Required task:
Recast the rows below as a numbered list, leaving out blank lines: begin at the line that contains "Viewport: 479px width, 370px height." and stop after the line that contains "(1200, 697)".

Items listed in a dataset
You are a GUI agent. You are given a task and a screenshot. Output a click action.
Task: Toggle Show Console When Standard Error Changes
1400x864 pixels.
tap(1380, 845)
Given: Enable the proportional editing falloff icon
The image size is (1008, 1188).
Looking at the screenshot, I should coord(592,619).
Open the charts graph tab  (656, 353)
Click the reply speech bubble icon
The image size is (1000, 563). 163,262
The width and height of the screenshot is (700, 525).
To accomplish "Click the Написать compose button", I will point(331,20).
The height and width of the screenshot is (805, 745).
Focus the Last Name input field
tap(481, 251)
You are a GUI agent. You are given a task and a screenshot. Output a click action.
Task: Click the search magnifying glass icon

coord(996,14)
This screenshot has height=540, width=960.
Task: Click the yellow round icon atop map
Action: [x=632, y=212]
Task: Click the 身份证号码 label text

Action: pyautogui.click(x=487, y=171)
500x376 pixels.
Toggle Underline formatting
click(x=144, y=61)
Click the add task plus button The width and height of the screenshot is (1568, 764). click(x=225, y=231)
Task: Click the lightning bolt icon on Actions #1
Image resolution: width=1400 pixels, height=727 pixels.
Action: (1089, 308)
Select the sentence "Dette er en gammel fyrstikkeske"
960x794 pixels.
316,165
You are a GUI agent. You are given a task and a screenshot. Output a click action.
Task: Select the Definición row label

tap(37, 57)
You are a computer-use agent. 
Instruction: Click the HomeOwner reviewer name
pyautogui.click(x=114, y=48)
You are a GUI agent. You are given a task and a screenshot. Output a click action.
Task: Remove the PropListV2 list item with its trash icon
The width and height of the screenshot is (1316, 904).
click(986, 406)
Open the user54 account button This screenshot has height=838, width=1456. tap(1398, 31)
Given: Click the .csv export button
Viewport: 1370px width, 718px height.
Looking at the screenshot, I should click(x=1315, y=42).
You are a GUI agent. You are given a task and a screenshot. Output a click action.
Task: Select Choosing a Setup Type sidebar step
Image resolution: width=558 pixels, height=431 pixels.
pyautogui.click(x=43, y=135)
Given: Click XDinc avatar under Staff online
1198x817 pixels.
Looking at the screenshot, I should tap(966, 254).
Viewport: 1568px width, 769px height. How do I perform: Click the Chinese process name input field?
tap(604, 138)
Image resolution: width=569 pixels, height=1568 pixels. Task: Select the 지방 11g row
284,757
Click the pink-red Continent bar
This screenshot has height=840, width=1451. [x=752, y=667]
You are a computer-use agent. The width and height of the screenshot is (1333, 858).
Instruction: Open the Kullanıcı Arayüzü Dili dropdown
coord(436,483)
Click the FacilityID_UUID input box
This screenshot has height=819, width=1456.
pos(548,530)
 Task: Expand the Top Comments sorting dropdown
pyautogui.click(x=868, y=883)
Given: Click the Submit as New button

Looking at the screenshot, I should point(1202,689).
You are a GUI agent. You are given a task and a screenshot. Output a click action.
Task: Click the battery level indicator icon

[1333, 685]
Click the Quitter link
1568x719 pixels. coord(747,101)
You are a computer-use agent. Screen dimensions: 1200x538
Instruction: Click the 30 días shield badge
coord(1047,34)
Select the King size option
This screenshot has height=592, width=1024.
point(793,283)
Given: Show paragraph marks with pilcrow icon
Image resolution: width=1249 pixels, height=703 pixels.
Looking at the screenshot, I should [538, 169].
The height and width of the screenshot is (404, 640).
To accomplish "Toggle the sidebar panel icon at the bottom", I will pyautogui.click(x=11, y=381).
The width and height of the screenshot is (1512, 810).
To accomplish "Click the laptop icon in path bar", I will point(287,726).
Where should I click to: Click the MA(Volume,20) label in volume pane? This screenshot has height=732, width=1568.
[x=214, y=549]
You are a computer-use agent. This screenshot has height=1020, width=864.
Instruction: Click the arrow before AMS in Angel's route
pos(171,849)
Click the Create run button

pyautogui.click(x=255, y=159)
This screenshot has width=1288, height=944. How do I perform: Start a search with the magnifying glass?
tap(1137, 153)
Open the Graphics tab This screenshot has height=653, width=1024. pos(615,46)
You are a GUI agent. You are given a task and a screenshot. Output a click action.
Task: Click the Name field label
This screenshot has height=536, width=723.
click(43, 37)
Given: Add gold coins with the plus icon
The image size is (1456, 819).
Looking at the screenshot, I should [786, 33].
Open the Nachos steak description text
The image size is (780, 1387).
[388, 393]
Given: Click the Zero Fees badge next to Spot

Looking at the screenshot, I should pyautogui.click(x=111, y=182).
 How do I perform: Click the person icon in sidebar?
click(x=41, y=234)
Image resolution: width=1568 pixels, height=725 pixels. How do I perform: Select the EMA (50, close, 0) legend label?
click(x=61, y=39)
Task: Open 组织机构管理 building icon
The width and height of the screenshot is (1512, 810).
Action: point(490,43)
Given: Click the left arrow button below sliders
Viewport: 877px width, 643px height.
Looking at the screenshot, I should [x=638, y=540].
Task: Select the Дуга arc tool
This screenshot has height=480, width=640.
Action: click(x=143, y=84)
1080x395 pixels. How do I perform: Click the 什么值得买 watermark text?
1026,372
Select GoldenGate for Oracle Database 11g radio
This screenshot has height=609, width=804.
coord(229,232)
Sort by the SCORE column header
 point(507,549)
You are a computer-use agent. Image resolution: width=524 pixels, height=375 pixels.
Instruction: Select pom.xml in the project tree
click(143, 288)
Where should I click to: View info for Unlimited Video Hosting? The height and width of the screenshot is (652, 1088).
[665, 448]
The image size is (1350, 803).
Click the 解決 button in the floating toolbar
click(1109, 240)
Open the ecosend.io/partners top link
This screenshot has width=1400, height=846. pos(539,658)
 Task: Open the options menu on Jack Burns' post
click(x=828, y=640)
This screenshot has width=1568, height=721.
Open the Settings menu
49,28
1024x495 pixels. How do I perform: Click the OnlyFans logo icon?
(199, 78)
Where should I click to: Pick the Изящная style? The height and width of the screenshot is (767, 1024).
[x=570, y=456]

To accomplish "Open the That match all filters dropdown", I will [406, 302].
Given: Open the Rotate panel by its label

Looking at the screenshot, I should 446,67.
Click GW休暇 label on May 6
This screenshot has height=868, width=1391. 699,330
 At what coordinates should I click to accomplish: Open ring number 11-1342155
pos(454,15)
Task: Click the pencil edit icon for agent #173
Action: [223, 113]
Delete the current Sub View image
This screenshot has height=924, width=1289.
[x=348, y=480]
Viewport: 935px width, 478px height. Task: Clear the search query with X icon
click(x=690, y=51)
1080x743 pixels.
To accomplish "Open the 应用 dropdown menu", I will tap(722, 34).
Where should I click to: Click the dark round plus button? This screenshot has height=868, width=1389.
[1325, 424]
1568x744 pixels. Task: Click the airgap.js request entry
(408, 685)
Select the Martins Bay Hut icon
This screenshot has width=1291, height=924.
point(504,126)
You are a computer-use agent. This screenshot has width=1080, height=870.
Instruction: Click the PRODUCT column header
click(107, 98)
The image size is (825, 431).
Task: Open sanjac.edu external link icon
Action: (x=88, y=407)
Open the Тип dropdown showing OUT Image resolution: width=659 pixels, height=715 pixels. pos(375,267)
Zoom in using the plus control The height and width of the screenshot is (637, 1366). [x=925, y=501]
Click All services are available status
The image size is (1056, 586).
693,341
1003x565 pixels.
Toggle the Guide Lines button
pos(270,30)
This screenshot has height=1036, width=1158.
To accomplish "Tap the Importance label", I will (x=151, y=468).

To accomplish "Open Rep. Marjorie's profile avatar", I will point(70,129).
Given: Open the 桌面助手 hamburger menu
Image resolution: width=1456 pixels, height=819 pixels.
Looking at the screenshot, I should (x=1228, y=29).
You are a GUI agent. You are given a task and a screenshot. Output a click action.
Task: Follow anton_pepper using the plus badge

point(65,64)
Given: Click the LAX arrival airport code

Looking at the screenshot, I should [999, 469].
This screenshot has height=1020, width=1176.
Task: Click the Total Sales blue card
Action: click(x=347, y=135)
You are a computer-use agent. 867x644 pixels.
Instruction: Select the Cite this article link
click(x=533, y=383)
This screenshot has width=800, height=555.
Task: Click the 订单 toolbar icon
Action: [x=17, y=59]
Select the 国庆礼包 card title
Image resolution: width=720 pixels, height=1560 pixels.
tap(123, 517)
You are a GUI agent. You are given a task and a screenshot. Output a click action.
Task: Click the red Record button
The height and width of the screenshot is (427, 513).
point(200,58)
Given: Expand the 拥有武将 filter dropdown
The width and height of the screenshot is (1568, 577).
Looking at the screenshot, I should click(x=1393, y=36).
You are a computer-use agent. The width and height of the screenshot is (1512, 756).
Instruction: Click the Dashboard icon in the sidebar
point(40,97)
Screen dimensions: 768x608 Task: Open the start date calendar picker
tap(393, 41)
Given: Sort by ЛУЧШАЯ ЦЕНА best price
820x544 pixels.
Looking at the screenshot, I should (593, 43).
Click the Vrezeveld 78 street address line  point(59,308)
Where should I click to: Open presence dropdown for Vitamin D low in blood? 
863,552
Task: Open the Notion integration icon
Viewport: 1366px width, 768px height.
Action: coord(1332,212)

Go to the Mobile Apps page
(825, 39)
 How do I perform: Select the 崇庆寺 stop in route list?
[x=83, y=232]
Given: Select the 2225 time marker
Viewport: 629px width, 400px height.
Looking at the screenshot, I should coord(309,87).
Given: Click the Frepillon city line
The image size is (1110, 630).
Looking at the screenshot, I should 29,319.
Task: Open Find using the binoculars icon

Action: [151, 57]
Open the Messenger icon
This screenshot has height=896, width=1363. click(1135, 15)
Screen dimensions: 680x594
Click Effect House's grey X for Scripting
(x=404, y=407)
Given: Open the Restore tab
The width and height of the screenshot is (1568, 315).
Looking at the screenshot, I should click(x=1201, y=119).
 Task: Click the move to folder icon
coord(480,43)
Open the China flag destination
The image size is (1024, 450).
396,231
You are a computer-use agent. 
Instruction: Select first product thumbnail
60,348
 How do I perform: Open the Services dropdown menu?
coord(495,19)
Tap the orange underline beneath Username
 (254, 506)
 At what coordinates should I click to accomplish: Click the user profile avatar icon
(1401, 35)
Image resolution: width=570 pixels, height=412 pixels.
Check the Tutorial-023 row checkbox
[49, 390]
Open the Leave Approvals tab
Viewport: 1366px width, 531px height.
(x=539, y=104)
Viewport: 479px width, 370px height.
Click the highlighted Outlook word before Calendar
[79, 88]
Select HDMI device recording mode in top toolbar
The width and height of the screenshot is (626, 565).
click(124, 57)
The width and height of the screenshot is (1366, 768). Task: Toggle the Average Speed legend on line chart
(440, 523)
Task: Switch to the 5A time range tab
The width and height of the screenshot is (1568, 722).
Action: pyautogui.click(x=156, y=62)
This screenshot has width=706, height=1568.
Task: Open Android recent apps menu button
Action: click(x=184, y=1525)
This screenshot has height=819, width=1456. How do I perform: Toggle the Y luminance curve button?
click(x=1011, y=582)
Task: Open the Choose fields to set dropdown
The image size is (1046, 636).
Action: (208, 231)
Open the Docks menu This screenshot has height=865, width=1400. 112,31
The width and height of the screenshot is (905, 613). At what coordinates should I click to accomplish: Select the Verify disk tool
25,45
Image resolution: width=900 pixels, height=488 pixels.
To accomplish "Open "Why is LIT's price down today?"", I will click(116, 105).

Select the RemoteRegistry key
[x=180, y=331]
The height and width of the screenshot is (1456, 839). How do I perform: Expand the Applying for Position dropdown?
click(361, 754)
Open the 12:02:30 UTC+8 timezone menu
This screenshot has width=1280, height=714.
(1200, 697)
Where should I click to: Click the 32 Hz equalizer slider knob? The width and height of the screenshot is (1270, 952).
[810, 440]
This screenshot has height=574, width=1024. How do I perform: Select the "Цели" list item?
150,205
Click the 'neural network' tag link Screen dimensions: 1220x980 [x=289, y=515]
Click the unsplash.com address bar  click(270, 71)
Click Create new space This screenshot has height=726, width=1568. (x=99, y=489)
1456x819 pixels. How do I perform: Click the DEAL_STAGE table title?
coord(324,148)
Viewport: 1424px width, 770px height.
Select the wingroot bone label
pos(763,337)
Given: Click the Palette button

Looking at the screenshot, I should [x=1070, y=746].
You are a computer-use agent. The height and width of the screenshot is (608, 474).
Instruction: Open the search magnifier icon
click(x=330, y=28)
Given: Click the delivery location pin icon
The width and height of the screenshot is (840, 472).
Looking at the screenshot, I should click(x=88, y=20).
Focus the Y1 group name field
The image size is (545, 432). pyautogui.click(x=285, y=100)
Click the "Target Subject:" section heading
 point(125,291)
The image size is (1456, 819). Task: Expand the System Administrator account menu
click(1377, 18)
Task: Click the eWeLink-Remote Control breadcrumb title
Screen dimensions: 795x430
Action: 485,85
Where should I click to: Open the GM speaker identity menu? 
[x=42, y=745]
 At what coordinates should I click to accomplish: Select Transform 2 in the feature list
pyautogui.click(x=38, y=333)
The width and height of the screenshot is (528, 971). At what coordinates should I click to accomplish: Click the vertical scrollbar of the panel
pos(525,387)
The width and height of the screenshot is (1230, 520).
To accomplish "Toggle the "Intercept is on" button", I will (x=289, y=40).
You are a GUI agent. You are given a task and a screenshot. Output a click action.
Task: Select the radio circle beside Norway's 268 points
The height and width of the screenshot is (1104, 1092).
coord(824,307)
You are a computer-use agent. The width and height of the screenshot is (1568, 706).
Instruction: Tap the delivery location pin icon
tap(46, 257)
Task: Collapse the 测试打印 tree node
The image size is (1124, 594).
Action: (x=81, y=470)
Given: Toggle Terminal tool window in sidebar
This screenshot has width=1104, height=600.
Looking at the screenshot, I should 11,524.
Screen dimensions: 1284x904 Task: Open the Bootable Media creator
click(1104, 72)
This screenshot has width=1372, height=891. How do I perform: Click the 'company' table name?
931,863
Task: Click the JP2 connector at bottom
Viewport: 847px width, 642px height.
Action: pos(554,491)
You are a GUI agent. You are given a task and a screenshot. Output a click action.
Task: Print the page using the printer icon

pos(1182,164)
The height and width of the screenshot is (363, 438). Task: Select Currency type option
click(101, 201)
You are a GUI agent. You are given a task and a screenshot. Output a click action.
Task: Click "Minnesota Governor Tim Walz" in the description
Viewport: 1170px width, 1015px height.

Response to this task:
1. Viewport: 479px width, 370px height.
2. Click the highlighted Outlook word before Calendar
3. [79, 88]
4. Select HDMI device recording mode in top toolbar
5. The width and height of the screenshot is (626, 565).
6. click(124, 57)
7. The width and height of the screenshot is (1366, 768). Task: Toggle the Average Speed legend on line chart
8. (440, 523)
9. Task: Switch to the 5A time range tab
10. The width and height of the screenshot is (1568, 722).
11. Action: pyautogui.click(x=156, y=62)
12. This screenshot has width=706, height=1568.
13. Task: Open Android recent apps menu button
14. Action: click(x=184, y=1525)
15. This screenshot has height=819, width=1456. How do I perform: Toggle the Y luminance curve button?
16. click(x=1011, y=582)
17. Task: Open the Choose fields to set dropdown
18. The image size is (1046, 636).
19. Action: (208, 231)
20. Open the Docks menu This screenshot has height=865, width=1400. 112,31
21. The width and height of the screenshot is (905, 613). At what coordinates should I click to accomplish: Select the Verify disk tool
22. 25,45
23. Image resolution: width=900 pixels, height=488 pixels.
24. To accomplish "Open "Why is LIT's price down today?"", I will click(116, 105).
25. Select the RemoteRegistry key
26. [x=180, y=331]
27. The height and width of the screenshot is (1456, 839). How do I perform: Expand the Applying for Position dropdown?
28. click(361, 754)
29. Open the 12:02:30 UTC+8 timezone menu
30. This screenshot has width=1280, height=714.
31. (1200, 697)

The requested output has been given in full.